- _WHAT THE TASK ASKS_: Copy everything in the listing from the line containing "Image resolution: width=135" down to the line containing "coord(121,98)", both of those lines included. Omit the pictures.

- _STORED DATA_:
********************

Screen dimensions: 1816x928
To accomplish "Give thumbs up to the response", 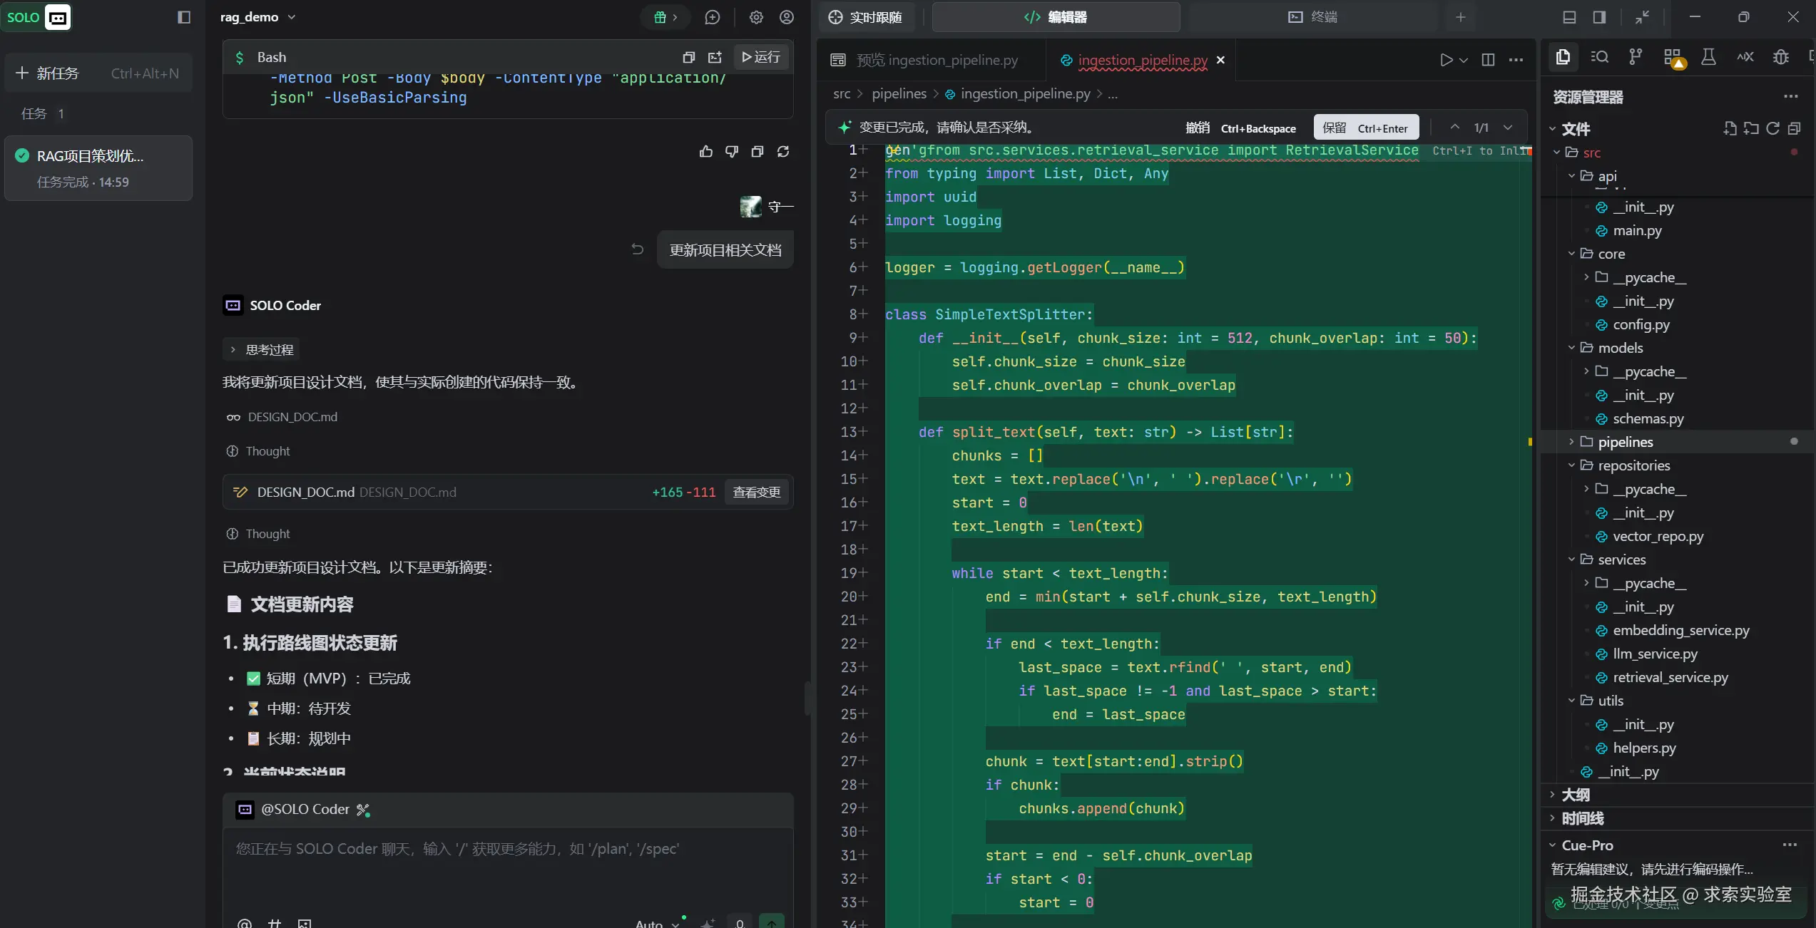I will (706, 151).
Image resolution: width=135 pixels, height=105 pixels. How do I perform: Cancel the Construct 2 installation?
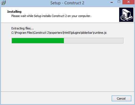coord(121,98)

********************

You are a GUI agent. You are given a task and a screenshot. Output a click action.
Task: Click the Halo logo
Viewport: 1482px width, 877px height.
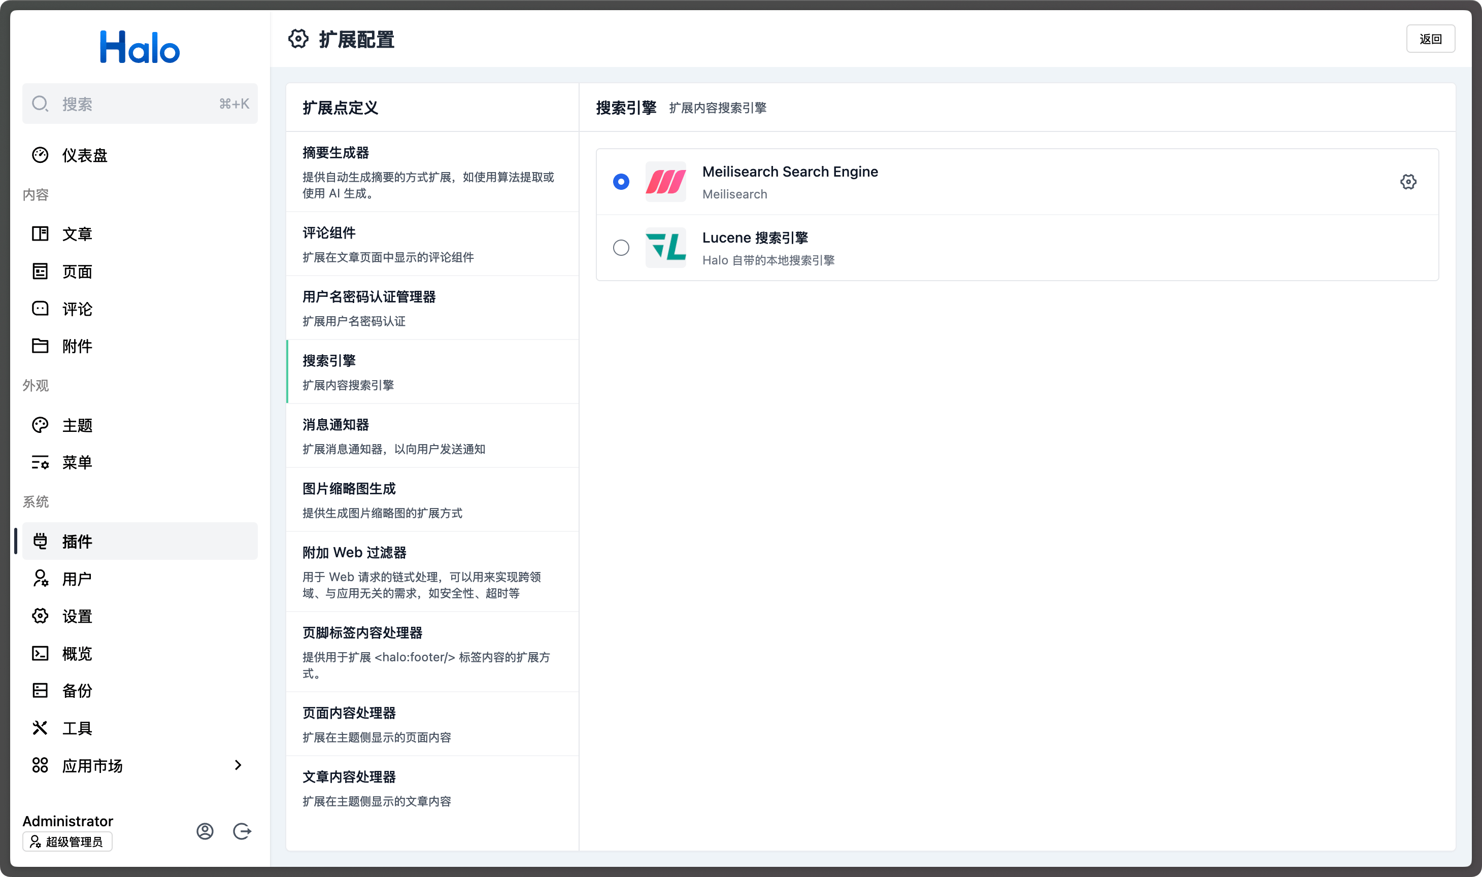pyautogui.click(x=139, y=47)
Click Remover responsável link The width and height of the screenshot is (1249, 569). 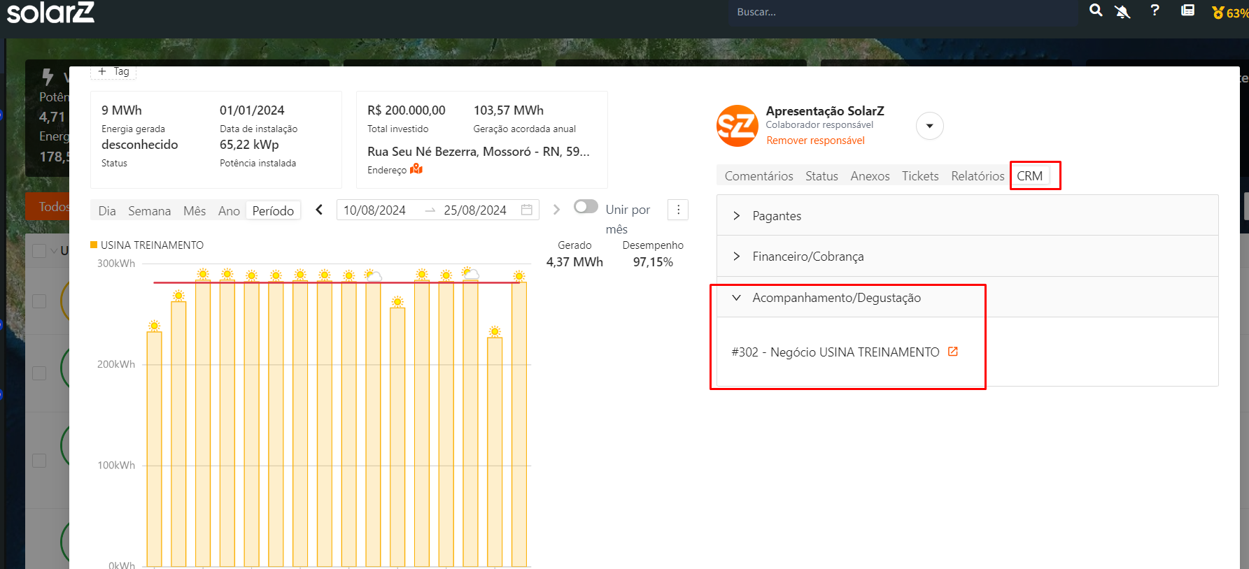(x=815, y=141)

********************

- _EXPECTED ANSWER_:
Image resolution: width=135 pixels, height=105 pixels. How do I perform: Cancel the Construct 2 installation?
coord(121,98)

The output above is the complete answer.